Thursday, September 22, 2011

ENG 222 - "Postmodern Epistemology"

Read this excerpt by D.A. Carson. The full essay can be found here. While Carson is primarily concerend with Postmodern implications for Christianity, his summarizing thoughts on Postmodern ideas is useful for us.

Postmodern Epistemology


So what about postmodern epistemology? Of course, history is messy. The transition from one historical movement to another is not abrupt. Invariably, some forces prepare the way for a shift and others retard it. And even when there is a new paradigm, not everyone adopts it. Even today many modernists argue for their corner and many other thinkers have mixed epistemological pedigrees.

Even during the reign of modern epistemology, there were many anticipations that all was not well. Yet for convenience we may accept the common assessment that postmodern epistemology came to prominence in much of the Western world about 1970. It is usefully analyzed with reference to its rejection or modification of all six of the elements of modern epistemology.

1. Postmodern epistemology continues to fasten on the finite "I"-or, more corporately, on the finite group, the "we." But it draws very different inferences from this axiom than modern epistemology did.
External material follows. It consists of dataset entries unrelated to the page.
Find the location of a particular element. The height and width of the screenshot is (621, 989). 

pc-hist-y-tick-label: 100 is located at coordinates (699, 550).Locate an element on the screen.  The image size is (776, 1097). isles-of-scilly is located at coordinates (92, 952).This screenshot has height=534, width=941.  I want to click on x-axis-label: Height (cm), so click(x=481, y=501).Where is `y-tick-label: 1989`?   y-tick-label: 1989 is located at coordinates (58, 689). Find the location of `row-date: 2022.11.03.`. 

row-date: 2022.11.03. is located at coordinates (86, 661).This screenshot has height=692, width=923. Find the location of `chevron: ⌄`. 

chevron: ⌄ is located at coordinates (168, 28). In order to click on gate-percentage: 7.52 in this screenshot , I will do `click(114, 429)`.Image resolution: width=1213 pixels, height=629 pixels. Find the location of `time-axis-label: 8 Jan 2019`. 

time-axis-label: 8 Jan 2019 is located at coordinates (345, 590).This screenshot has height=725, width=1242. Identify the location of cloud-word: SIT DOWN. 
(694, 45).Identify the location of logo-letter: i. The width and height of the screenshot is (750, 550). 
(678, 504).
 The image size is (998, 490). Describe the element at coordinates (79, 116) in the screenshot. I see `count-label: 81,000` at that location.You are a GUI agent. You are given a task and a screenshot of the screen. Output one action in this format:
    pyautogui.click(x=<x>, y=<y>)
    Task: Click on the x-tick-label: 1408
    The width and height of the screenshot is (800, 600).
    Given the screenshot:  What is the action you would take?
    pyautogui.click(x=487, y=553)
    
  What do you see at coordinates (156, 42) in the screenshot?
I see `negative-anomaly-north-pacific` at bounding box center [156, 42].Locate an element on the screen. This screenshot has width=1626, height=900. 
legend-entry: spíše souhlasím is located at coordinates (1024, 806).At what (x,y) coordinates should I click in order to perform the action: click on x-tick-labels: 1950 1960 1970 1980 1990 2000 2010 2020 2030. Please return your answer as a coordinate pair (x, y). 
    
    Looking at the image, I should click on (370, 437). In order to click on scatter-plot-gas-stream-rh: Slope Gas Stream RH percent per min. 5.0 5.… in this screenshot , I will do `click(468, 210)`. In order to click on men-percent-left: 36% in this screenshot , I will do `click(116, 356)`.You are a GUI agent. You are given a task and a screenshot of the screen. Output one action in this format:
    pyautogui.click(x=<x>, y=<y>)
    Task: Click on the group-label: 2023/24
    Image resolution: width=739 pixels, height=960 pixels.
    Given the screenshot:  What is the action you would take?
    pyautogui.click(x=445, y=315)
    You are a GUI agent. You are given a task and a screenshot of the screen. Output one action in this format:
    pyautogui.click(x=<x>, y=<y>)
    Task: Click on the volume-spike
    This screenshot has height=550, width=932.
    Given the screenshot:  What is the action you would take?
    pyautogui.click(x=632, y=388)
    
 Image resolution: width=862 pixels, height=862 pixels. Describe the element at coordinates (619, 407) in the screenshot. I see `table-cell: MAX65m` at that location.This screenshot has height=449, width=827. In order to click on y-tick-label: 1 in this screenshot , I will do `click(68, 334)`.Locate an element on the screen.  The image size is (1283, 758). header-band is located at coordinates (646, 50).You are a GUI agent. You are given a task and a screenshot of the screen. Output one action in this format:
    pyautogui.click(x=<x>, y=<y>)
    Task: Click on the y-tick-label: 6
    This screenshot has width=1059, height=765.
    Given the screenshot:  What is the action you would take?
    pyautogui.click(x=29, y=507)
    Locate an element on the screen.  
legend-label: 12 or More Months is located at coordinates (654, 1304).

Because all human knowers-or groups of knowers-are finite, they think and reason out of a specific and limited cultural framework, some specific "interpretive community." I am a white, middle-aged, European Canadian, with a reasonable amount of Western education behind me, and a white-collar job. Surely it is not surprising if I look at things differently than, say, a sub-Saharan African scholar or a twelve-year-old illiterate street prostitute in Bangkok.

2. Reflect deeply on the first point, postmodernism insists, and absolute certainty will no longer be assumed to be possible. To be frank, it is mere illusion, the product of disreputable arrogance. Moreover, absolute certainty is not even desirable. It engenders a narrow outlook and cascading self-righteousness. Surely it is better, postmoderns tell us, to encourage insights that flow from many different perspectives, including different religions and diverse moral codes.

3. Because the "foundations" that we erect are produced by finite human thought, we should abandon the comfortable illusion that they are secure. Postmodernism is profoundly anti-foundationalist.

4. Similarly, as finite human beings we invent our methods, which are themselves shaped by particular languages and cultures and social groupings. Consequently, no method has any deeper significance than the preference or convenience of some particular group. To hold, as modernists did, that to build on a firm foundation with rigorous methods would enable us to uncover truth was self-delusion, for neither our foundations nor our methods transcend our limitations.

5. From these first four points we must infer that whatever "truth" we discover cannot possibly enjoy "ahistorical universality." It will be true for one culture, but not another; it will be true in one language, but not in another; it will be true for this social grouping, but not for that one. Even in the scientific domain, it is argued, we are learning that large theories are not infrequently overthrown by later theories, that Western medicine has its triumphs and failures while Chinese medicine can make similar claims, and so on. Any claim to have achieved "ahistorical universality" is just one more form of modernist hubris.
6. Many postmodern voices still speak out of the assumptions of philosophical naturalism that are common among late modernist thinkers. Yet substantial numbers of postmoderns are now convinced that there are many, many ways to "knowledge" and "truth"-i.e., to "knowledge" and "truth" that are helpful to you or your "interpretive community." They will happily applaud traditional science, while anticipating the breakthroughs that will come by "feeling" rather than thinking ("Feel, Luke, feel!"). They accept both astrology and religious claims because they do not take them to be different in kind. Anecdotal evidence is as persuasive to such people as controlled, double-blind scientific experiments. Consequently, many postmoderns think of themselves as more "spiritual" and less "naturalistic" than their modernist forebears.